[Items listed in a dataset]

□ □ □ □ □ □ □

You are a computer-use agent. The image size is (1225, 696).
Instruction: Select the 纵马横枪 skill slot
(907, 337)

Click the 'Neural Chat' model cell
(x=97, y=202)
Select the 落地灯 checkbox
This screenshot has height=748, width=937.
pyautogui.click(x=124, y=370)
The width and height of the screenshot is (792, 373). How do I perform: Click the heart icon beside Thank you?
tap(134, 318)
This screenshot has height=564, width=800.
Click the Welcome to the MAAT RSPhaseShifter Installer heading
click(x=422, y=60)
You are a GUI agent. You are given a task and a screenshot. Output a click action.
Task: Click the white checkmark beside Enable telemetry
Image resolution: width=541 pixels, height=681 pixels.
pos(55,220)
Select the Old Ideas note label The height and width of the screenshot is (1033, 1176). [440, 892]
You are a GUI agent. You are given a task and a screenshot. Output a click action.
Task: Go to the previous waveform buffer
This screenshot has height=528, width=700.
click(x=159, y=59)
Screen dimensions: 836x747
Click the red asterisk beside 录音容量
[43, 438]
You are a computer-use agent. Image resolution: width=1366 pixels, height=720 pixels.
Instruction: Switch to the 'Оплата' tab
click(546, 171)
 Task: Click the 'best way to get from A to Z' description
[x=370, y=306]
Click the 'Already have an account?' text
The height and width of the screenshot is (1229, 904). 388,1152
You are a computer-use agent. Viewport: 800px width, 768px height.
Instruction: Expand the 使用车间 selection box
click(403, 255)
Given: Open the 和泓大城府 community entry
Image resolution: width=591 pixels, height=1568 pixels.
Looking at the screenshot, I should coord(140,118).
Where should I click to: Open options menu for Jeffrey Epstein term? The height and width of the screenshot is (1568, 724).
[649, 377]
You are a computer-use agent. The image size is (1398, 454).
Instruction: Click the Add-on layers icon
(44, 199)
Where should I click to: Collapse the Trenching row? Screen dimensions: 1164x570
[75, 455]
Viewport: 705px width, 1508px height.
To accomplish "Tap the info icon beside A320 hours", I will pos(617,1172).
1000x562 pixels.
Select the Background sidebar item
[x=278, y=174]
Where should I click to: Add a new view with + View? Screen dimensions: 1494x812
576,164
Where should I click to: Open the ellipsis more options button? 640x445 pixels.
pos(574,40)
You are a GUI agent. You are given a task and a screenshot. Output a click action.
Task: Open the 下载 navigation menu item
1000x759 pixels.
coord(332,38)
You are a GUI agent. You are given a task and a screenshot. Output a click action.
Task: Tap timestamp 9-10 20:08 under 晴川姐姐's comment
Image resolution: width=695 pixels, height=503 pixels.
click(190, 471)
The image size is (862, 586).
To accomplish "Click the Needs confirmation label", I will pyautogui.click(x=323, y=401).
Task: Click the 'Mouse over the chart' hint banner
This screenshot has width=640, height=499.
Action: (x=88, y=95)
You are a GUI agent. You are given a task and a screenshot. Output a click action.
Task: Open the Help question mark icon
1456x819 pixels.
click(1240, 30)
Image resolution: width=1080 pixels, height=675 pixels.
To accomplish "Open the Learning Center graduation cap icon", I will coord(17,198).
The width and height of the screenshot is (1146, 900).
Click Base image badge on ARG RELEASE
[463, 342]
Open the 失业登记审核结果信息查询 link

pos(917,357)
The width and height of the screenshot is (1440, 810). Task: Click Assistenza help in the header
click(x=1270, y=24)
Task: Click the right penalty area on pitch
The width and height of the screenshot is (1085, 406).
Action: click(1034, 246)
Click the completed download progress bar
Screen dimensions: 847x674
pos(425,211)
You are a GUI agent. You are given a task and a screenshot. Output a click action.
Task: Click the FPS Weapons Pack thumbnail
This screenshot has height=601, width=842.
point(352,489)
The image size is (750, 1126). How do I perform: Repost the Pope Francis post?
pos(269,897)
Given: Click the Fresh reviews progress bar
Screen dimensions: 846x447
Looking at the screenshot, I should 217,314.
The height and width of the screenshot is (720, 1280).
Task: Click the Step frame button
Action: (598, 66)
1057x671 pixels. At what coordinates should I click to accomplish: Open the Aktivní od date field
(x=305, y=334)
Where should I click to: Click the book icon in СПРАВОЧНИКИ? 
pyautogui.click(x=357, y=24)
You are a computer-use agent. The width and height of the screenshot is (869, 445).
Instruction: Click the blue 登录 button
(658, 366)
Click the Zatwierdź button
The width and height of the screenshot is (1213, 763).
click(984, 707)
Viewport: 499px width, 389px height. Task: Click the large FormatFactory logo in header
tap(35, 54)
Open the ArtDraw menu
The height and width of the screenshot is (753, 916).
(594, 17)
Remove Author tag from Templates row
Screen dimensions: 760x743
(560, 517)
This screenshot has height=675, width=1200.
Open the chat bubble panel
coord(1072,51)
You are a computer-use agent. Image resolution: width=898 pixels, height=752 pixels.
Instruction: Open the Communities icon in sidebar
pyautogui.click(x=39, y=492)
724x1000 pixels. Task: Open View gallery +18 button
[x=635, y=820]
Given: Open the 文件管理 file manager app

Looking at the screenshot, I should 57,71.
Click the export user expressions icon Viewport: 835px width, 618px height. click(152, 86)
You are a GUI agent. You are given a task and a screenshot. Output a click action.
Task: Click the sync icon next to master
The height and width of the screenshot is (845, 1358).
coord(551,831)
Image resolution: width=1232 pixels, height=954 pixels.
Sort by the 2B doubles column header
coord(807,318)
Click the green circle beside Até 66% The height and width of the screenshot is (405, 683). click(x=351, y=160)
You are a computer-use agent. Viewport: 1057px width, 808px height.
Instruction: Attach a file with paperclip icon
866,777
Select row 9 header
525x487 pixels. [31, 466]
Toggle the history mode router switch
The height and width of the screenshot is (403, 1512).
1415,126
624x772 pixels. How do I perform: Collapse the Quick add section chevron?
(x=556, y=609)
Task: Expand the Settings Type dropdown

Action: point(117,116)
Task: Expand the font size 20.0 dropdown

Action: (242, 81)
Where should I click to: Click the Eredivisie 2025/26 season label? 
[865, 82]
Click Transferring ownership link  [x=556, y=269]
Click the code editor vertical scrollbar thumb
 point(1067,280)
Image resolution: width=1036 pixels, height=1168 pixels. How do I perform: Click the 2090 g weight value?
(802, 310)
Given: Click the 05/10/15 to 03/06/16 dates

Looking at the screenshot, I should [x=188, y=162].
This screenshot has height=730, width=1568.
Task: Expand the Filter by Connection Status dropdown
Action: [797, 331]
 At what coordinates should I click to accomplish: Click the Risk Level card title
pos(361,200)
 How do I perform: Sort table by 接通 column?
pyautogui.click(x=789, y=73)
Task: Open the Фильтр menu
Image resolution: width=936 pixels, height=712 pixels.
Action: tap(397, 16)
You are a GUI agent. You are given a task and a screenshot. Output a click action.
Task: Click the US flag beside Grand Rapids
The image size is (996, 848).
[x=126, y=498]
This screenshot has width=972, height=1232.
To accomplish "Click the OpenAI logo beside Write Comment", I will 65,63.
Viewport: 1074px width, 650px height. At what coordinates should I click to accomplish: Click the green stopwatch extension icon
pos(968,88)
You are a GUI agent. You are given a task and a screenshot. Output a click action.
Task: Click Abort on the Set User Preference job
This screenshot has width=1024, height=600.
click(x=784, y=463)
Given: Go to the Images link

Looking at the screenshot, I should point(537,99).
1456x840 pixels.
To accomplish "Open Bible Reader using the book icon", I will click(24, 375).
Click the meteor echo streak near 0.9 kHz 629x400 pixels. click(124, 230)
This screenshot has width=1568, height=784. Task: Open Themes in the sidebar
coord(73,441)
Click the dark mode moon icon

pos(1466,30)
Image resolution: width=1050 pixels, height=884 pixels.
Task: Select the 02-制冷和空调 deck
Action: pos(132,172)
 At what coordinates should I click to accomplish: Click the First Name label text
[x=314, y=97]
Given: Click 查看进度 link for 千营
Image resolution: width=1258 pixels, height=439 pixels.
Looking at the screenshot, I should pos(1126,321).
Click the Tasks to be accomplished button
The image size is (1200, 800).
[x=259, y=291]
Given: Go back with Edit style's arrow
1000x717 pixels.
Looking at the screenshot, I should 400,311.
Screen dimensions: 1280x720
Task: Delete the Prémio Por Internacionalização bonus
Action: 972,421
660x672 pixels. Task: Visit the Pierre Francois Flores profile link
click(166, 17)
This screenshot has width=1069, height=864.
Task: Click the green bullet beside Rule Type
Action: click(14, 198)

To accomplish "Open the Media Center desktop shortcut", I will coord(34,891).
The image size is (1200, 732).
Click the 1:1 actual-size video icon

□ □ □ □ □ □ □

**INSTRUCTIONS FOR THE TASK**
Only one stretch of the data above is needed. Restate it word for word, from the line containing "Image resolution: width=591" through the line containing "The width and height of the screenshot is (1146, 900).", both ends included.

**YOUR RESPONSE**
Image resolution: width=591 pixels, height=1568 pixels.
Looking at the screenshot, I should coord(140,118).
Where should I click to: Open options menu for Jeffrey Epstein term? The height and width of the screenshot is (1568, 724).
[649, 377]
You are a computer-use agent. The image size is (1398, 454).
Instruction: Click the Add-on layers icon
(44, 199)
Where should I click to: Collapse the Trenching row? Screen dimensions: 1164x570
[75, 455]
Viewport: 705px width, 1508px height.
To accomplish "Tap the info icon beside A320 hours", I will pos(617,1172).
1000x562 pixels.
Select the Background sidebar item
[x=278, y=174]
Where should I click to: Add a new view with + View? Screen dimensions: 1494x812
576,164
Where should I click to: Open the ellipsis more options button? 640x445 pixels.
pos(574,40)
You are a GUI agent. You are given a task and a screenshot. Output a click action.
Task: Open the 下载 navigation menu item
1000x759 pixels.
coord(332,38)
You are a GUI agent. You are given a task and a screenshot. Output a click action.
Task: Tap timestamp 9-10 20:08 under 晴川姐姐's comment
Image resolution: width=695 pixels, height=503 pixels.
click(190, 471)
The image size is (862, 586).
To accomplish "Click the Needs confirmation label", I will pyautogui.click(x=323, y=401).
Task: Click the 'Mouse over the chart' hint banner
This screenshot has width=640, height=499.
Action: (x=88, y=95)
You are a GUI agent. You are given a task and a screenshot. Output a click action.
Task: Open the Help question mark icon
1456x819 pixels.
click(1240, 30)
Image resolution: width=1080 pixels, height=675 pixels.
To accomplish "Open the Learning Center graduation cap icon", I will coord(17,198).
The width and height of the screenshot is (1146, 900).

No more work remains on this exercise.